次に「ファイル」→「新規ファイル」をクリックすると新しくウインドウが立ち上がります。
サンプルプログラムを以下に準備しました。
コピペ(コピー&ペースト)で「Arduino IDE」に貼り付けていきます。
プログラムのコピーは下の黒塗り部の右上アイコンクリックでもできます。
void setup() { // 初期設定
pinMode(20, INPUT_PULLUP); // スイッチ GP20を入力端子(プルアップ)に設定
pinMode(LED_BUILTIN, OUTPUT); // LED端子を出力に設定
}
void loop() { // メイン処理(繰り返し)
if (digitalRead(20) == LOW) { // スイッチがONなら
digitalWrite(LED_BUILTIN, HIGH); // LEDを点灯
} else { // スイッチがONなら
digitalWrite(LED_BUILTIN, LOW); // LEDを消灯
}
}
コピーしたら下画像のように「Arduino IDE」に貼り付けましょう。
貼り付けて[→]ボタンをクリックすると、ファイルの保存画面が開いてくるので適当に名前をつけて保存すると書き込みが始まります。
書き込みが完了すると下画像のようにブレッドボード上のボタンを押すとラズパイ基板上のLEDが点灯するのが確認できると思います。
ボタンOFFでLED消灯
ボタンONでLED点灯
プログラムの中で使用している「入出力端子」の使い方や条件分岐プログラムの「if文」については以下のリンクで詳しく紹介しています。
8.まとめ
「ラズパイ(Raspberry Pi)Pico/Pico W」のための「Arduino IDE」のインストール方法から初期設定、「Lチカ」での動作確認まで紹介しました。
「Arduino IDE」とは誰でも簡単にプログラミング学習ができるように開発された、イタリア発祥のマイコンボード「Arduino」の開発環境で「Raspberry Pi Pico/Pico W」にも対応しています。
直感的に理解しやすいコマンドでプログラミングできるため初心者のC言語プログラムの入門として最適です。
「Raspberry Pi Pico/Pico W」に使用する時の開発環境として設定するボードは、公式のものよりPhilhower氏作の「Raspberry Pi Pico/RP2040」が他のマイコンボードのプログラムとの互換性が高いためおすすめです。
最初は公式の方を使って、以前にこのブログで紹介した「M5Stack」や「ATOM」のプログラムを「Pico」へ移行しようとしましたが、うまくいかないことが多く、特に通信系は謎な部分が多かったですがPhilhower氏作の方を使えば少しの修正で使えそうです。

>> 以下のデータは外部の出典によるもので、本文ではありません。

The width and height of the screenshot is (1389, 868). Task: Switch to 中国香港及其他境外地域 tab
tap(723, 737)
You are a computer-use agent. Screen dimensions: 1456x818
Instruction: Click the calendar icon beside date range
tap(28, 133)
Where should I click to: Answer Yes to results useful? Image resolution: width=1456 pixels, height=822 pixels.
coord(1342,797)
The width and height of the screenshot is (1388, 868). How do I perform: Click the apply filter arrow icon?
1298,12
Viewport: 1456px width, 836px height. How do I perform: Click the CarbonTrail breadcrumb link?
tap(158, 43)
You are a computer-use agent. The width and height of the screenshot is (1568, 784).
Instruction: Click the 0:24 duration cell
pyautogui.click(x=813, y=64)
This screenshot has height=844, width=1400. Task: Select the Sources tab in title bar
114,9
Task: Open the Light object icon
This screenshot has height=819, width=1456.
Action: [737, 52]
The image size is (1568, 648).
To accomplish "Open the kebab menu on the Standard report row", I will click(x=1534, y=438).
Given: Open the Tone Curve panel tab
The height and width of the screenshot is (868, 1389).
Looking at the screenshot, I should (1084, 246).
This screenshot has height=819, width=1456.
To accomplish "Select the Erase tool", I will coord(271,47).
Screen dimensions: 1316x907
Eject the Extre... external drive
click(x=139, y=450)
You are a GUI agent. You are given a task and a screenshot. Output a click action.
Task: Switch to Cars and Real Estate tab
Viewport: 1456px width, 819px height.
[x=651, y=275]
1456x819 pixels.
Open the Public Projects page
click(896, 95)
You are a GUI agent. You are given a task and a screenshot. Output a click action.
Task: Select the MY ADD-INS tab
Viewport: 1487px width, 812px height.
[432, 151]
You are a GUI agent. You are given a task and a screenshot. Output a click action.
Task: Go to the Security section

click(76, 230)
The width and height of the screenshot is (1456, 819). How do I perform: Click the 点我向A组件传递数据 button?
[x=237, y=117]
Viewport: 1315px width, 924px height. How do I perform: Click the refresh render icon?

「Raspberry Pi Pico」で「C言語」を使用した液晶表示器(OLED)やシリアル通信、NeoPixcel(フルカラーLED)の使い方、Wi-Fi遠隔操作&表示については以下のリンクで詳しく紹介しています。
開発環境としては書き込みの速さや編集のしやすさを考えると「ArduinoIDE」よりもやっぱり「PlatformIO」の方が効率がいいです。
「PlatformIO」でも標準のボード設定では書き込みできないプログラムがあったのでいろいろ調査中。まとまったらまた詳しく紹介したいと思います。